Understood. The problem I was trying to correct by admitting that
manipulation of bits may have a purpose in NBD was to attempt to clarify
the exact meaning of the dirty bit.

It had seemed to me that by not specifying (or disallowing) the
manipulation of those bits from within NBD necessarily meant that their
meaning existed entirely out-of-spec for NBD, which could be a show-stopper.

So I was attempting to show that by allowing their manipulation in NBD,
they'd have full in-spec meaning. It all depends on what exactly we name
those bits and how you'd like to define their meaning. There are many
ways we can expose this information in a useful manner, so this was just
another option.

>>>> Having missed most of the discussion on v1/v2, is it a given that we
>>>> want in-band identification of bitmaps?
>>>>
>>>> I guess this might depend very heavily on the nature of the definition
>>>> of the "dirty bit" in the NBD spec.

Requirement A:
From the message about the NBD dirty bit, quote the stretch from "So I was attempting" through "the NBD spec.".
Requirement B:
Write what comes next in the message about the NBD dirty bit, picking up after its final sentence.

Stored records:
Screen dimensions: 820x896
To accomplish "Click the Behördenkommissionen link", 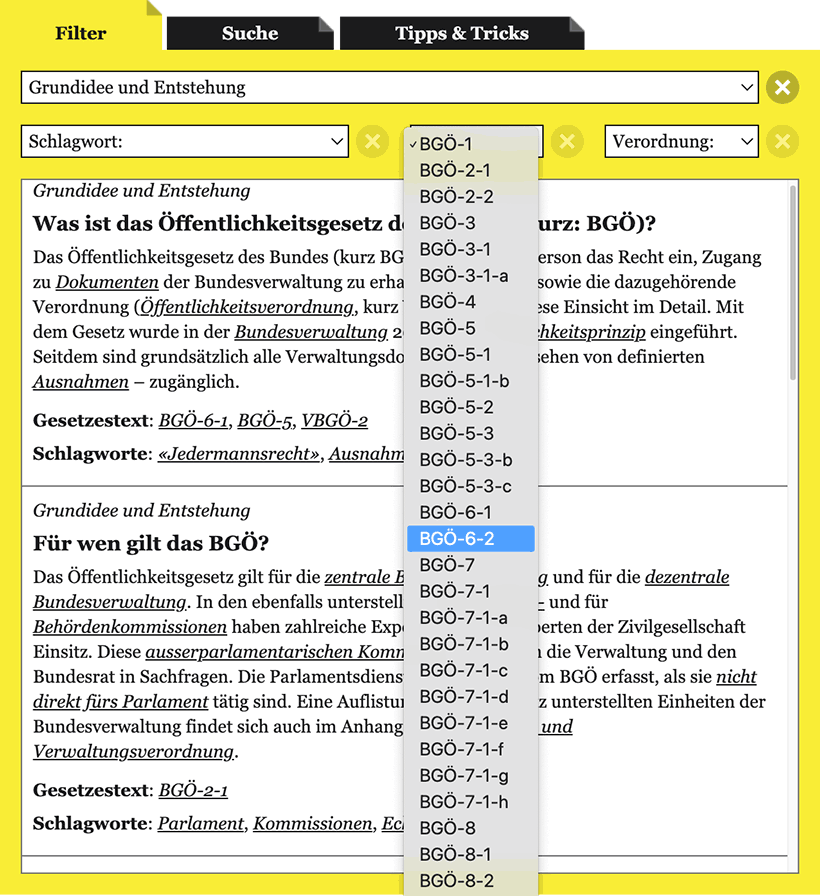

==

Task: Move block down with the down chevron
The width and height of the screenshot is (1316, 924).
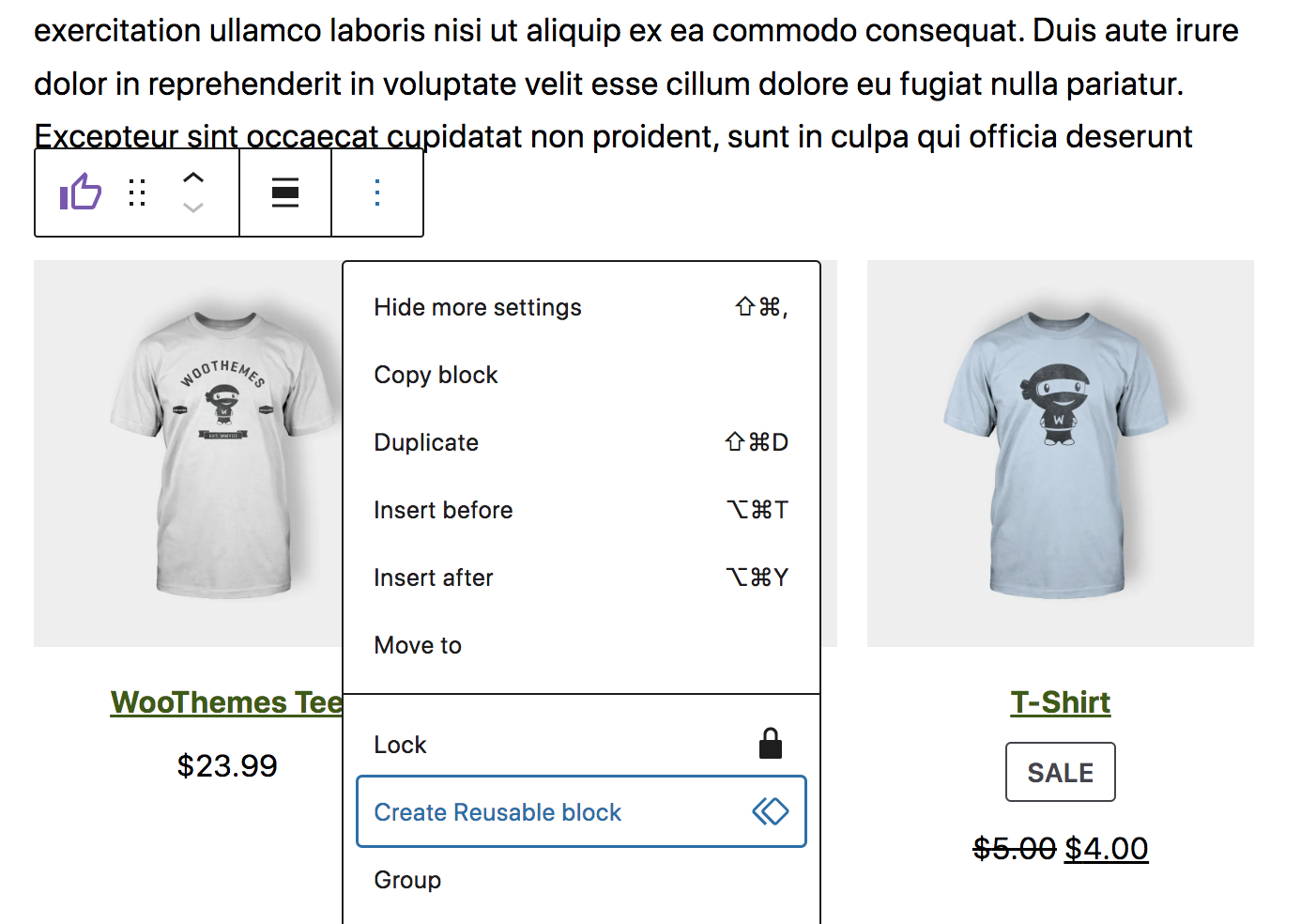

Exercise result A:
So I was attempting to show that by allowing their manipulation in NBD,
they'd have full in-spec meaning. It all depends on what exactly we name
those bits and how you'd like to define their meaning. There are many
ways we can expose this information in a useful manner, so this was just
another option.

>>>> Having missed most of the discussion on v1/v2, is it a given that we
>>>> want in-band identification of bitmaps?
>>>>
>>>> I guess this might depend very heavily on the nature of the definition
>>>> of the "dirty bit" in the NBD spec.

Exercise result B:
>>>
>>> I don't think it's a given. I think Wouter & I came up with it at
>>> the same time as a way to abstract the bitmap/extent concept and
>>> remove the need to specify a dirty bit at all (well, that's my excuse
>>> anyway).
>>>
>>
>> OK. We do certainly support multiple bitmaps being active at a time in
>> QEMU, but I had personally always envisioned that you'd associate them
>> one-at-a-time when starting the NBD export of a particular device.
>>
>> I don't have a use case in my head where two distinct bitmaps being
>> exposed simultaneously offer any particular benefit, but maybe there is
>> something. I'm sure there is.
> 
> The ability to do something does not in any way imply the requirement to
> do the same :-)
> 

hence the ask. It's not something QEMU currently needs, but I am a bad
psychic.

> The idea is that the client negotiates one or more forms of metadata
> information from the server that it might be interested in, and then
> asks the server that information for a given extent where it has
> interest.
> 

via the NBD protocol, you mean?

> The protocol spec does not define what that metadata is (beyond the "is
> allocated" one that we define in the spec currently, and possibly
> something else in the future). So if qemu only cares about just one type
> of metadata, there's no reason why it should *have* to export more than
> one type.
> 
>> I will leave this aspect of it more to you NBD folks. I think QEMU could
>> cope with either.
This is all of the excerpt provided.